Collected data
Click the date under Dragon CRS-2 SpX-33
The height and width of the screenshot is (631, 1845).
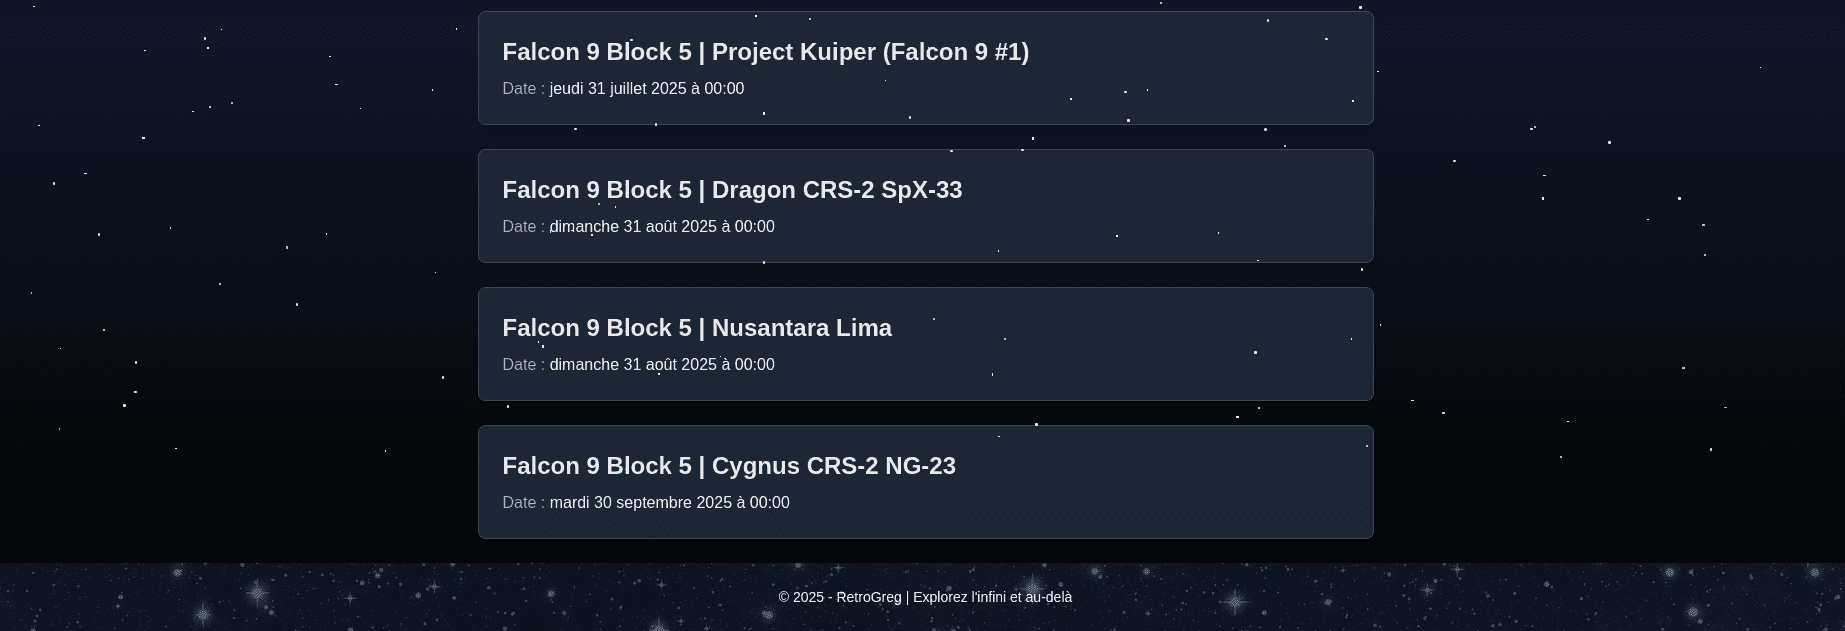(x=662, y=227)
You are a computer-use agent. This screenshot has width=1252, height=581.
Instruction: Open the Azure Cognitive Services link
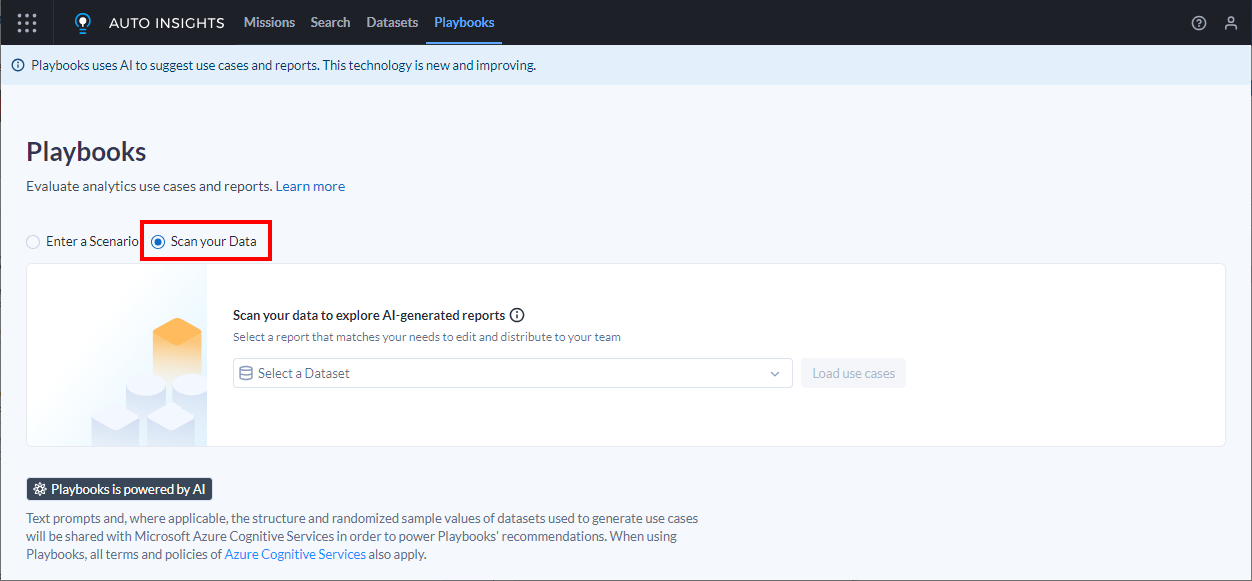click(x=295, y=554)
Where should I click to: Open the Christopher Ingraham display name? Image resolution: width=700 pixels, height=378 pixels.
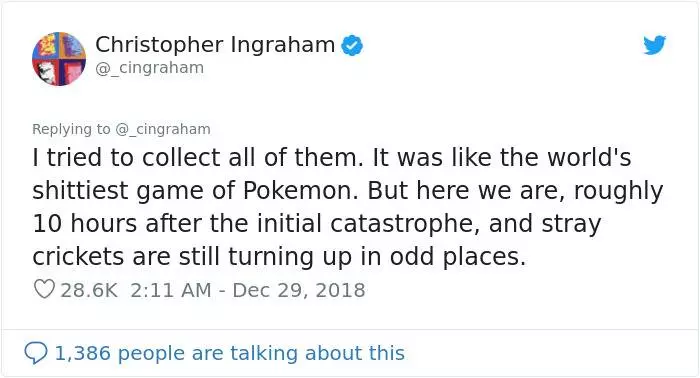pos(215,46)
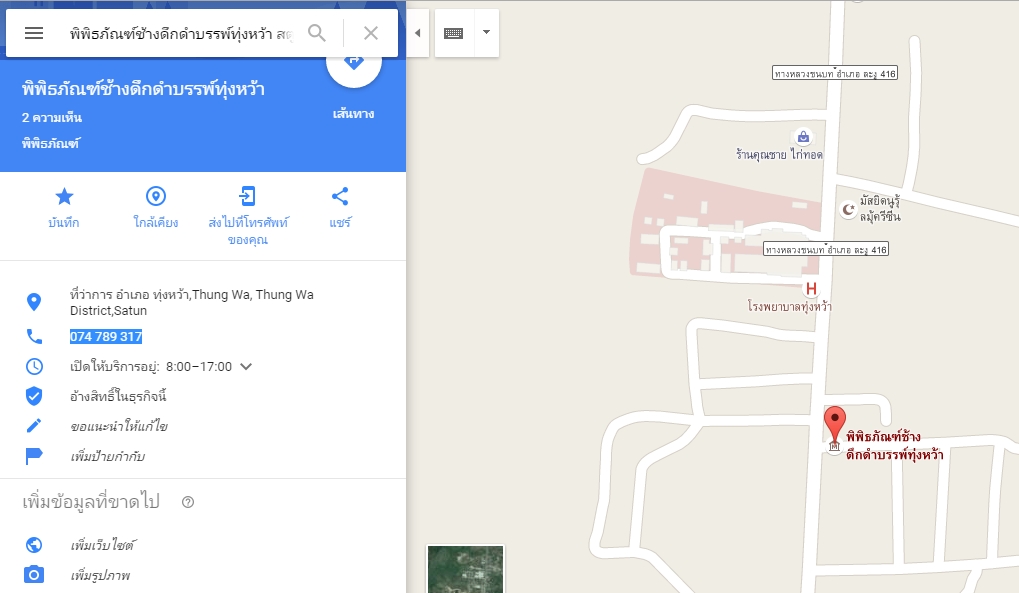The width and height of the screenshot is (1019, 593).
Task: Click the share icon
Action: click(340, 196)
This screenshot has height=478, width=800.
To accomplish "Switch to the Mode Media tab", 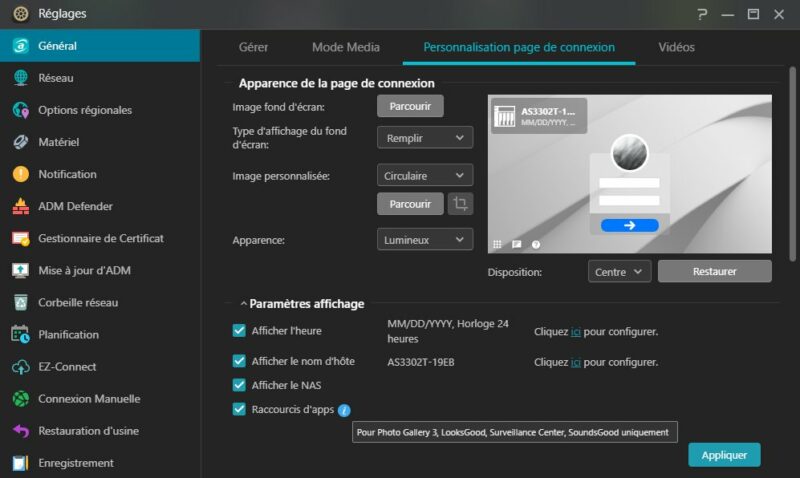I will [x=345, y=47].
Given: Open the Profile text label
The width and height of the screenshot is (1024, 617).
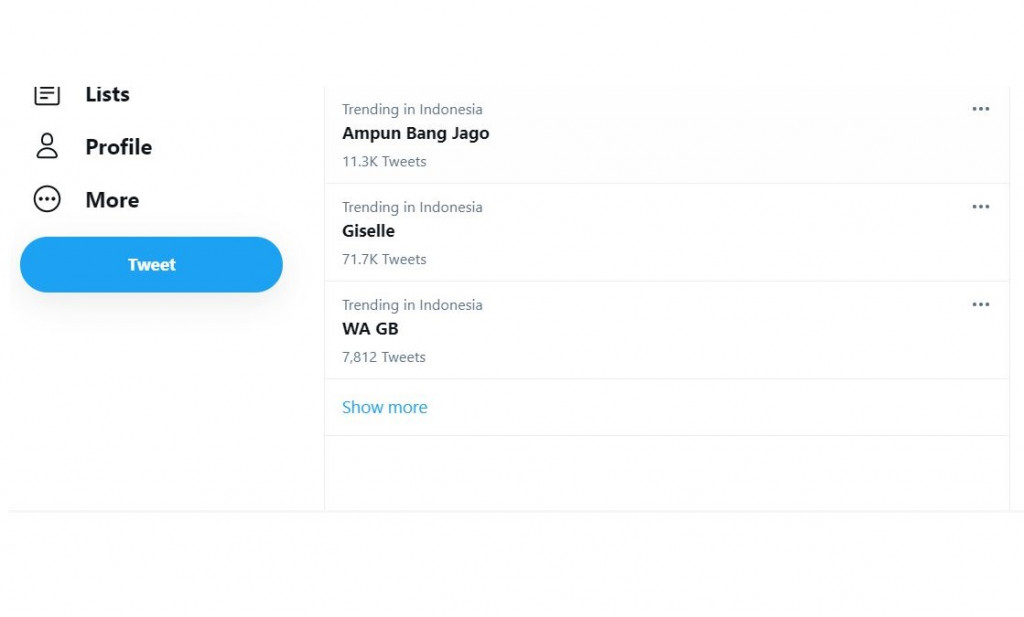Looking at the screenshot, I should (119, 147).
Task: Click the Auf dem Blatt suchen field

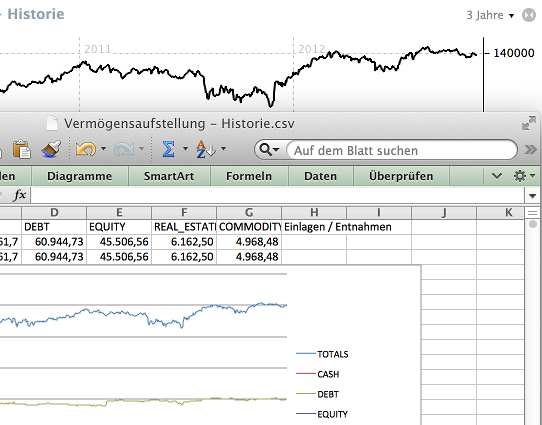Action: click(x=401, y=150)
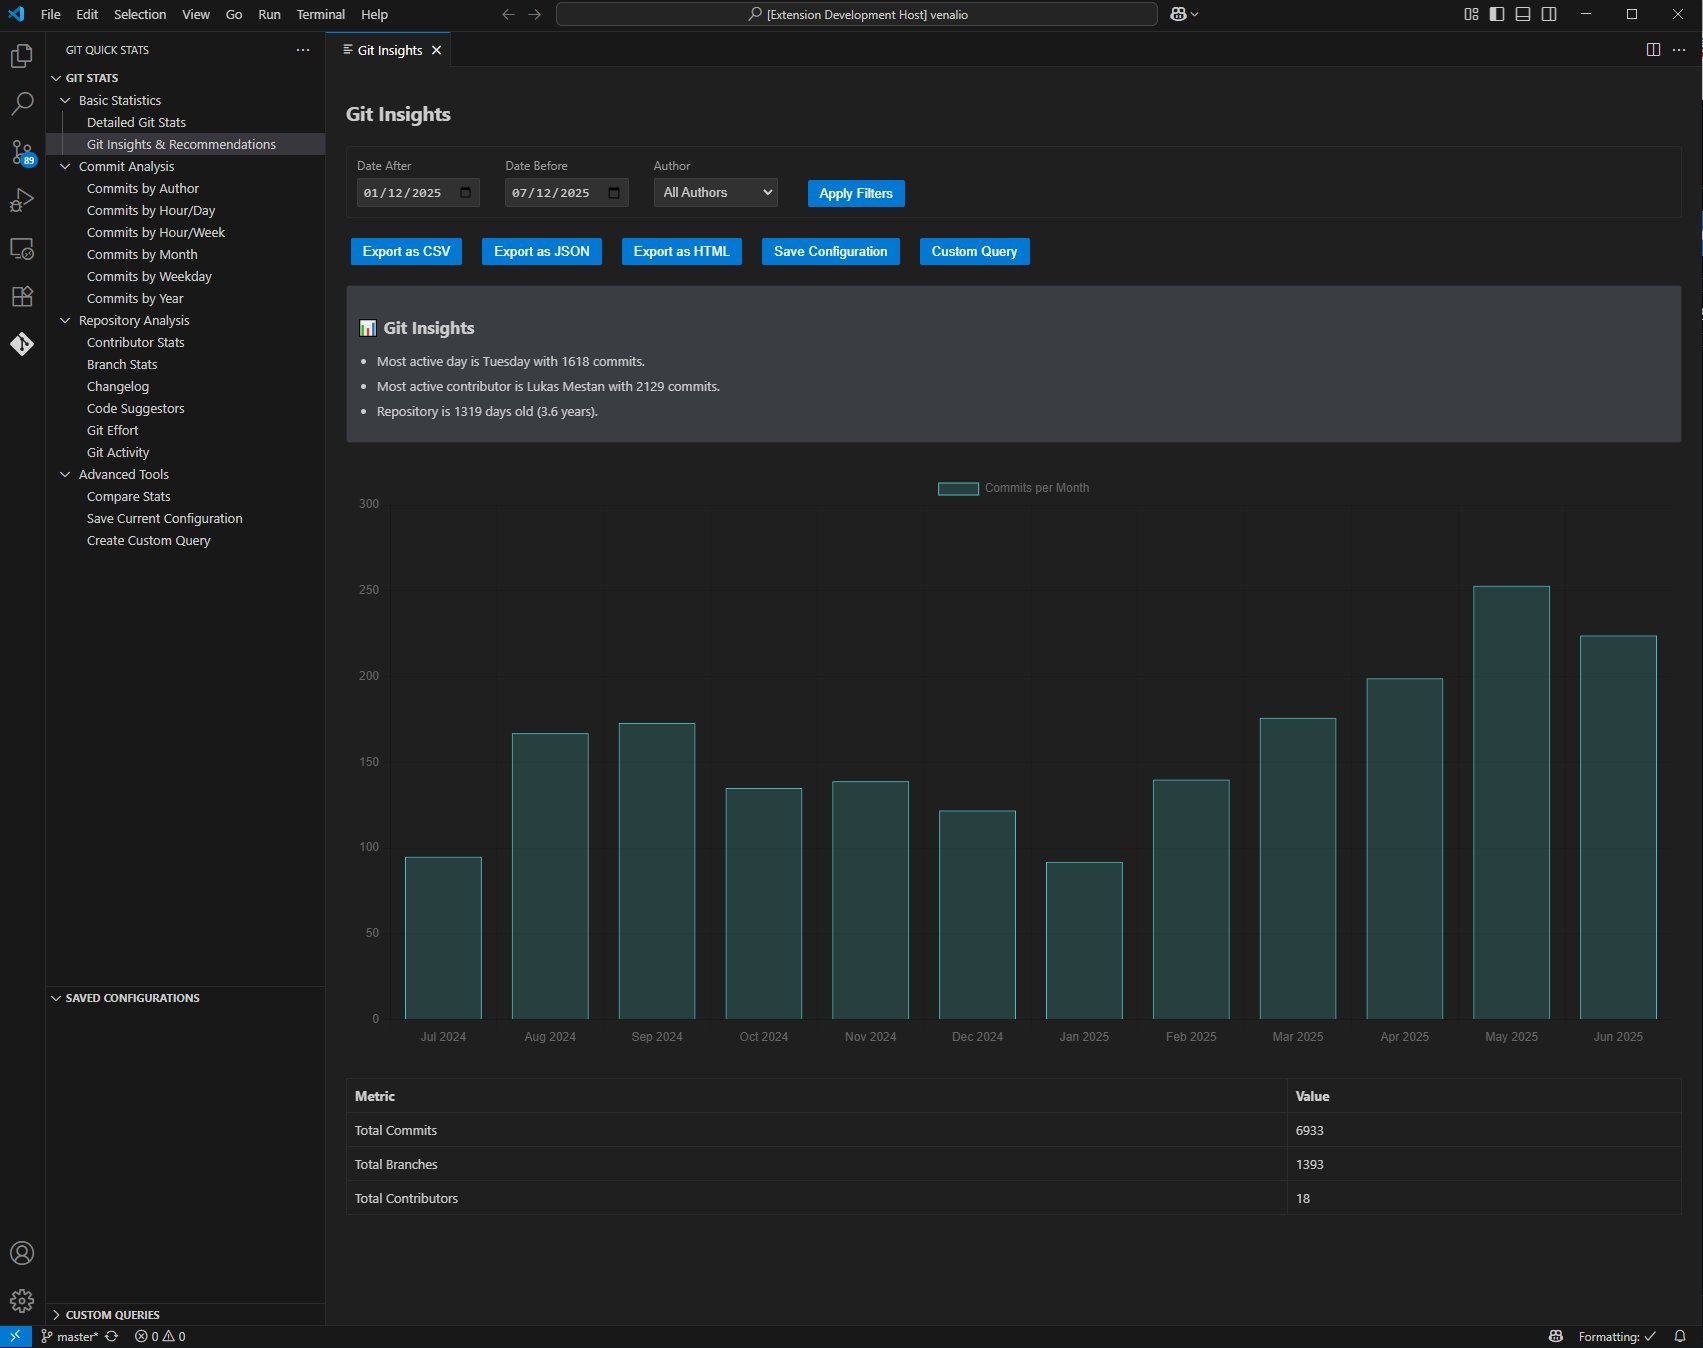Click the Date After input field
1703x1348 pixels.
tap(408, 193)
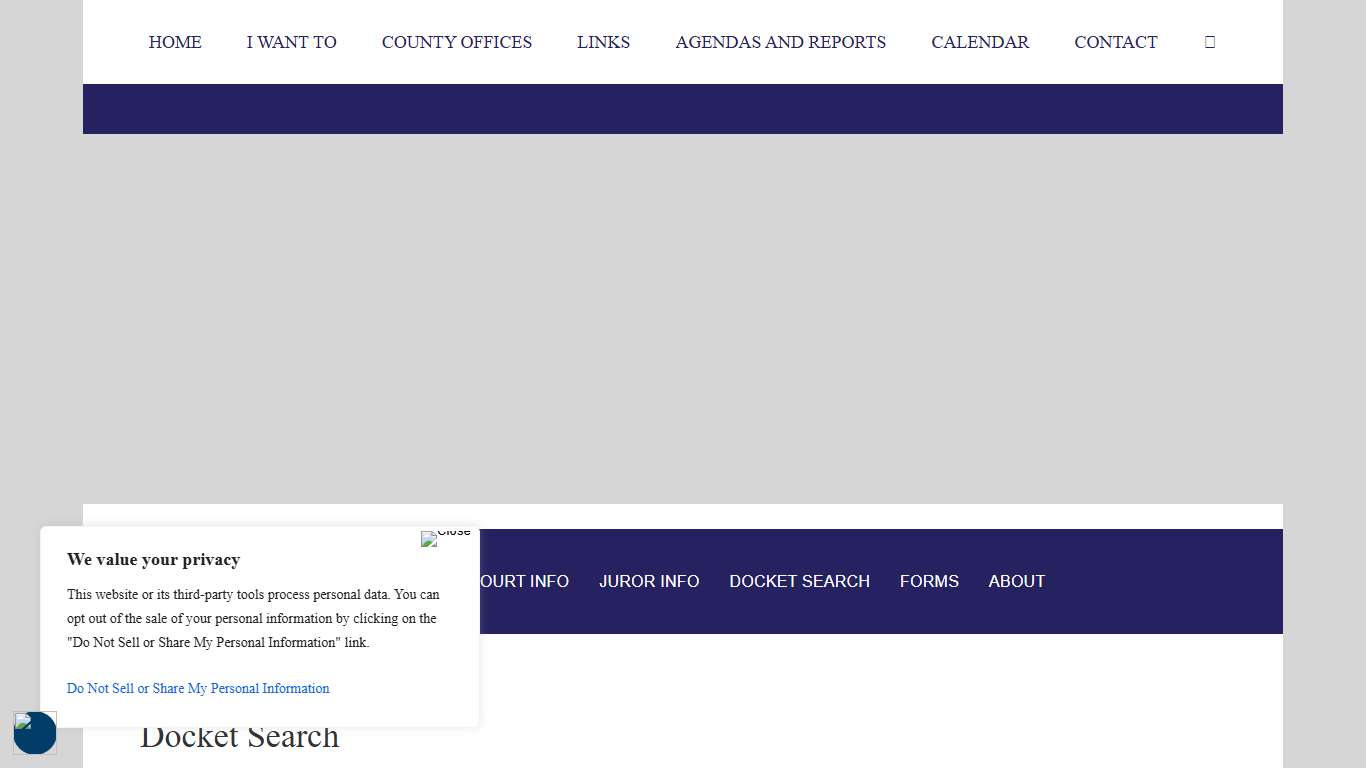Image resolution: width=1366 pixels, height=768 pixels.
Task: Open the AGENDAS AND REPORTS menu
Action: click(780, 42)
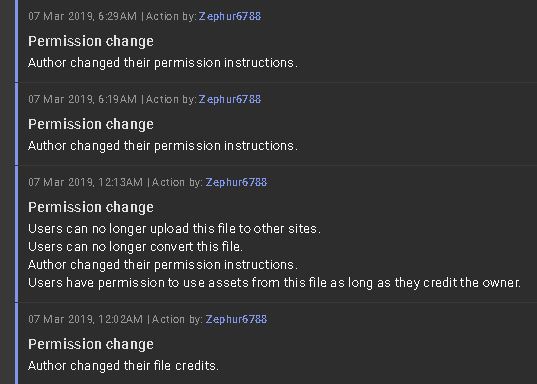Click the 07 Mar 2019, 6:19AM timestamp

[83, 99]
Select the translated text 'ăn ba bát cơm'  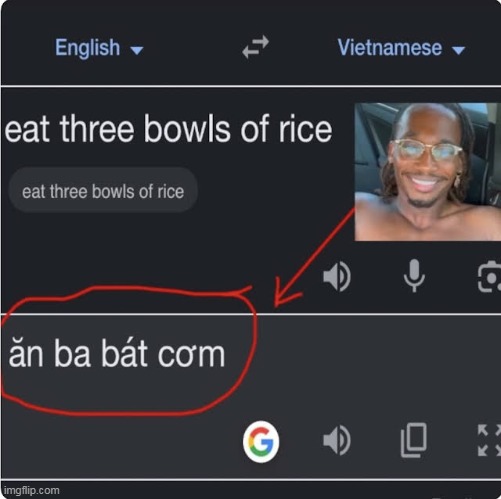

What to produce:
Search the entries above for the string "This". Copy each line that holds it.

Finished task:
You are a computer-use agent. This screenshot has width=1252, height=581.
This screenshot has height=478, width=800.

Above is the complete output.